◆ **Records supplied**:
◇ ◇ ◇
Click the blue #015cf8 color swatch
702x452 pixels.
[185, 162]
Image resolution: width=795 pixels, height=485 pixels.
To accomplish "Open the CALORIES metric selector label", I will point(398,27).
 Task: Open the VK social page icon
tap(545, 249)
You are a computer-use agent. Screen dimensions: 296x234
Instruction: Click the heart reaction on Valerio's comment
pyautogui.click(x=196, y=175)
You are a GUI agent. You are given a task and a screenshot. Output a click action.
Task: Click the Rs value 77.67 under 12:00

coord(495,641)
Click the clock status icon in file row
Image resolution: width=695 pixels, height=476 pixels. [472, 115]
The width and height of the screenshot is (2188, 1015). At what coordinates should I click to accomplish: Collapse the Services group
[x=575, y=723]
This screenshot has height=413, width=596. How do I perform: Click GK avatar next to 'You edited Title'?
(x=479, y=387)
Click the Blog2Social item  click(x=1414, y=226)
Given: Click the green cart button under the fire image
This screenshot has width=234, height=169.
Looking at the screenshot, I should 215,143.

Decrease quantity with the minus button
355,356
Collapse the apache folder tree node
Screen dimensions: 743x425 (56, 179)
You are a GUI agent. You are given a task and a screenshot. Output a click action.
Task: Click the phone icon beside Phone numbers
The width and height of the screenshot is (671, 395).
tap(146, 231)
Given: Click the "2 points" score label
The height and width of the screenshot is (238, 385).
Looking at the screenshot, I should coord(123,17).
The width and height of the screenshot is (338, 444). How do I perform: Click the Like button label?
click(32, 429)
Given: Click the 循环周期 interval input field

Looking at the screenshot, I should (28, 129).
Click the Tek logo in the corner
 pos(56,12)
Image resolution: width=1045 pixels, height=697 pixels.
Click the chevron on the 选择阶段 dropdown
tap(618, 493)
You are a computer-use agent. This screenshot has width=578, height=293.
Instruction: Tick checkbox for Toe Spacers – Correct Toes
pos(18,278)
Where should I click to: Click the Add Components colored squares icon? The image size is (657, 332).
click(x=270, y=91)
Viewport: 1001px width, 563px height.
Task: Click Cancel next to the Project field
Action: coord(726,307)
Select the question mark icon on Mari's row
◇ ◇ ◇
◆ **Work to do**:
Repeat the rows from the line with "Click the clock status icon in file row" up to and including the line with "tap(146, 231)", with no changes.

◆ **Exercise response**:
Click the clock status icon in file row
Image resolution: width=695 pixels, height=476 pixels. [472, 115]
The width and height of the screenshot is (2188, 1015). At what coordinates should I click to accomplish: Collapse the Services group
[x=575, y=723]
This screenshot has height=413, width=596. How do I perform: Click GK avatar next to 'You edited Title'?
(x=479, y=387)
Click the Blog2Social item  click(x=1414, y=226)
Given: Click the green cart button under the fire image
This screenshot has width=234, height=169.
Looking at the screenshot, I should 215,143.

Decrease quantity with the minus button
355,356
Collapse the apache folder tree node
Screen dimensions: 743x425 (56, 179)
You are a GUI agent. You are given a task and a screenshot. Output a click action.
Task: Click the phone icon beside Phone numbers
The width and height of the screenshot is (671, 395).
tap(146, 231)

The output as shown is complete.